## AIM OF THE EXERCISE:
Span requested from the data below: the line with "This screenshot has height=529, width=834." through the line with "Screen dimensions: 800x700", both included. Give only these lines again, exactly, and leave every picture out.

## INPUT FOR THIS TASK:
*** Block opens ***
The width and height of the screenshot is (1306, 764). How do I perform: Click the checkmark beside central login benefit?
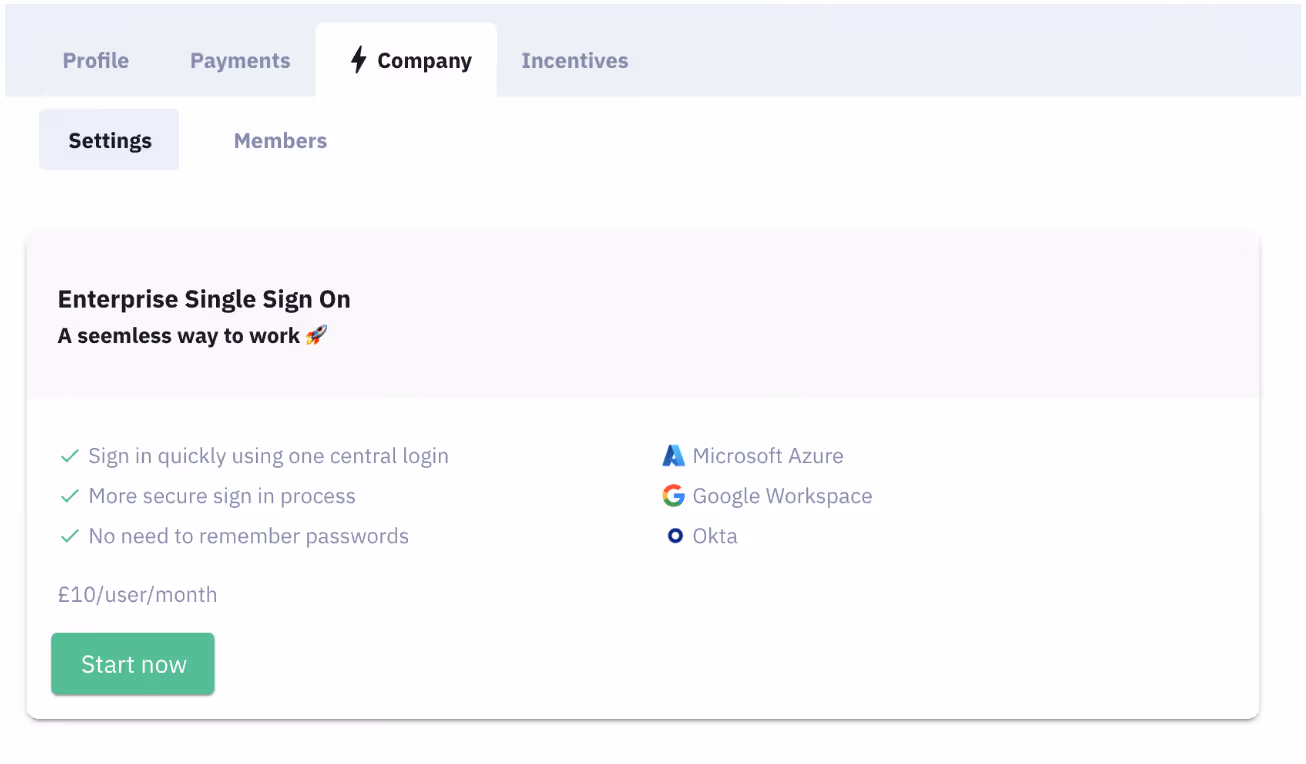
*** Block closes ***
*** Block opens ***
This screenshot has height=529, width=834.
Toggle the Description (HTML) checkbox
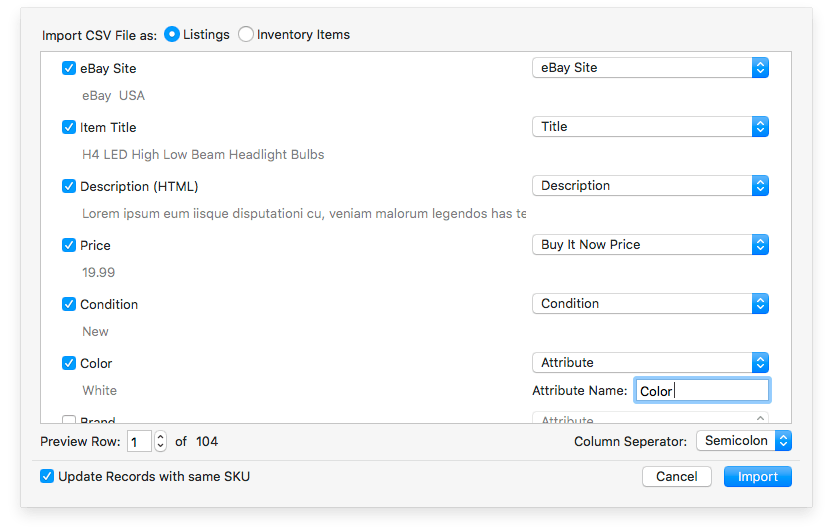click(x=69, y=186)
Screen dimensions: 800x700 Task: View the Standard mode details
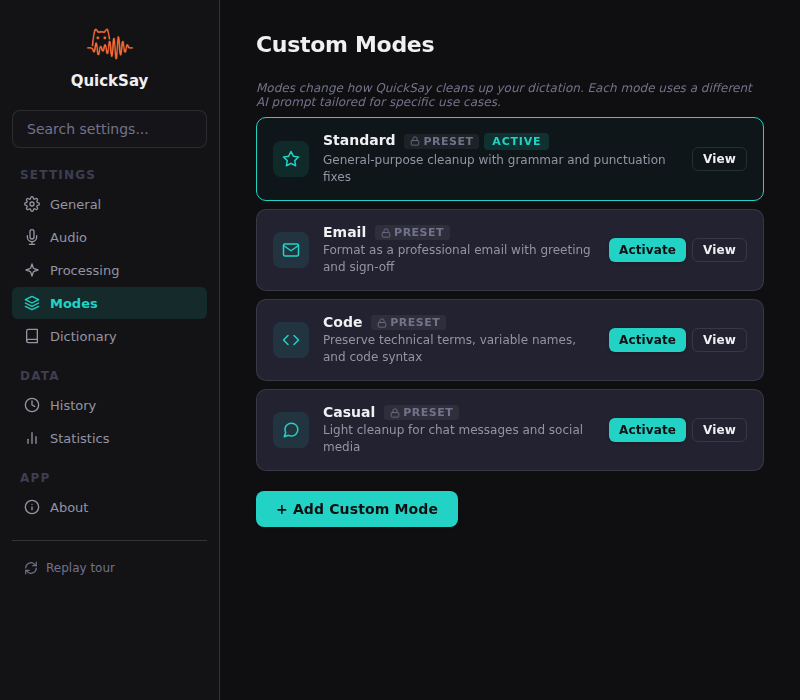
*** Block closes ***
## ANSWER:
This screenshot has height=529, width=834.
Toggle the Description (HTML) checkbox
click(x=69, y=186)
Screen dimensions: 800x700 Task: View the Standard mode details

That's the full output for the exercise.